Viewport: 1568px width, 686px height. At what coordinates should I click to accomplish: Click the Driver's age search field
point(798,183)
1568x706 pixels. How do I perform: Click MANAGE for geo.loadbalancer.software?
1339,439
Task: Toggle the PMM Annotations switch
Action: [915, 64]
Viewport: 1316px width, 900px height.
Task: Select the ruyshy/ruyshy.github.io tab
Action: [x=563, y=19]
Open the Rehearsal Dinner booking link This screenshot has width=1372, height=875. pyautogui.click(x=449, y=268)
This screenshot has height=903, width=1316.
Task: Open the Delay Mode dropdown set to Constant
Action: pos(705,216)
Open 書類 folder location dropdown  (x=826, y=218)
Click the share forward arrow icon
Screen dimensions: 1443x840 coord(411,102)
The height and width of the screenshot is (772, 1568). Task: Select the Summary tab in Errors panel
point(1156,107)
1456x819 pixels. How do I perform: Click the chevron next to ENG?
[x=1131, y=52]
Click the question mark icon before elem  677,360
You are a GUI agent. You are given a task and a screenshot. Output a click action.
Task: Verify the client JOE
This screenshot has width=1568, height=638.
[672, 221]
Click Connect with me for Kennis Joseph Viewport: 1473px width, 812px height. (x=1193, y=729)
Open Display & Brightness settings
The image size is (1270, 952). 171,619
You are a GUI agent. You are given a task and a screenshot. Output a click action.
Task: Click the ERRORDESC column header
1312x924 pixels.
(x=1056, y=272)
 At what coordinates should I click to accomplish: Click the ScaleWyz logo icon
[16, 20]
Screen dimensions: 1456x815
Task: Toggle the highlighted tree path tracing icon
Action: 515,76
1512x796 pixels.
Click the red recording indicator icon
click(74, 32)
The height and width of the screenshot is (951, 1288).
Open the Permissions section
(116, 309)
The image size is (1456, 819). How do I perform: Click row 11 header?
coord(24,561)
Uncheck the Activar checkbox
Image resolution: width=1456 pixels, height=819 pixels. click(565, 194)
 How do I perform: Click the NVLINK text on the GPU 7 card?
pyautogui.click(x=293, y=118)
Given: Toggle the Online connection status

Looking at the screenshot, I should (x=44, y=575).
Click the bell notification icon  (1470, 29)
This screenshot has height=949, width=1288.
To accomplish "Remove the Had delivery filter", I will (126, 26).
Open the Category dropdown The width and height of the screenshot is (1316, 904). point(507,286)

What is expected -> The records are to be retyped exactly. No line may be skipped.

Final answer ->
Viewport: 1568px width, 686px height. At what coordinates should I click to accomplish: Click the Driver's age search field
point(798,183)
1568x706 pixels. How do I perform: Click MANAGE for geo.loadbalancer.software?
1339,439
Task: Toggle the PMM Annotations switch
Action: [915, 64]
Viewport: 1316px width, 900px height.
Task: Select the ruyshy/ruyshy.github.io tab
Action: [x=563, y=19]
Open the Rehearsal Dinner booking link This screenshot has width=1372, height=875. pyautogui.click(x=449, y=268)
This screenshot has height=903, width=1316.
Task: Open the Delay Mode dropdown set to Constant
Action: pos(705,216)
Open 書類 folder location dropdown  (x=826, y=218)
Click the share forward arrow icon
Screen dimensions: 1443x840 coord(411,102)
The height and width of the screenshot is (772, 1568). Task: Select the Summary tab in Errors panel
point(1156,107)
1456x819 pixels. How do I perform: Click the chevron next to ENG?
[x=1131, y=52]
Click the question mark icon before elem  677,360
You are a GUI agent. You are given a task and a screenshot. Output a click action.
Task: Verify the client JOE
This screenshot has width=1568, height=638.
[672, 221]
Click Connect with me for Kennis Joseph Viewport: 1473px width, 812px height. (x=1193, y=729)
Open Display & Brightness settings
The image size is (1270, 952). 171,619
You are a GUI agent. You are given a task and a screenshot. Output a click action.
Task: Click the ERRORDESC column header
1312x924 pixels.
(x=1056, y=272)
 At what coordinates should I click to accomplish: Click the ScaleWyz logo icon
[16, 20]
Screen dimensions: 1456x815
Task: Toggle the highlighted tree path tracing icon
Action: 515,76
1512x796 pixels.
Click the red recording indicator icon
click(74, 32)
The height and width of the screenshot is (951, 1288).
Open the Permissions section
(116, 309)
The image size is (1456, 819). How do I perform: Click row 11 header?
coord(24,561)
Uncheck the Activar checkbox
Image resolution: width=1456 pixels, height=819 pixels. click(565, 194)
 How do I perform: Click the NVLINK text on the GPU 7 card?
pyautogui.click(x=293, y=118)
Given: Toggle the Online connection status

Looking at the screenshot, I should (x=44, y=575).
Click the bell notification icon  (1470, 29)
This screenshot has height=949, width=1288.
To accomplish "Remove the Had delivery filter", I will (126, 26).
Open the Category dropdown The width and height of the screenshot is (1316, 904). point(507,286)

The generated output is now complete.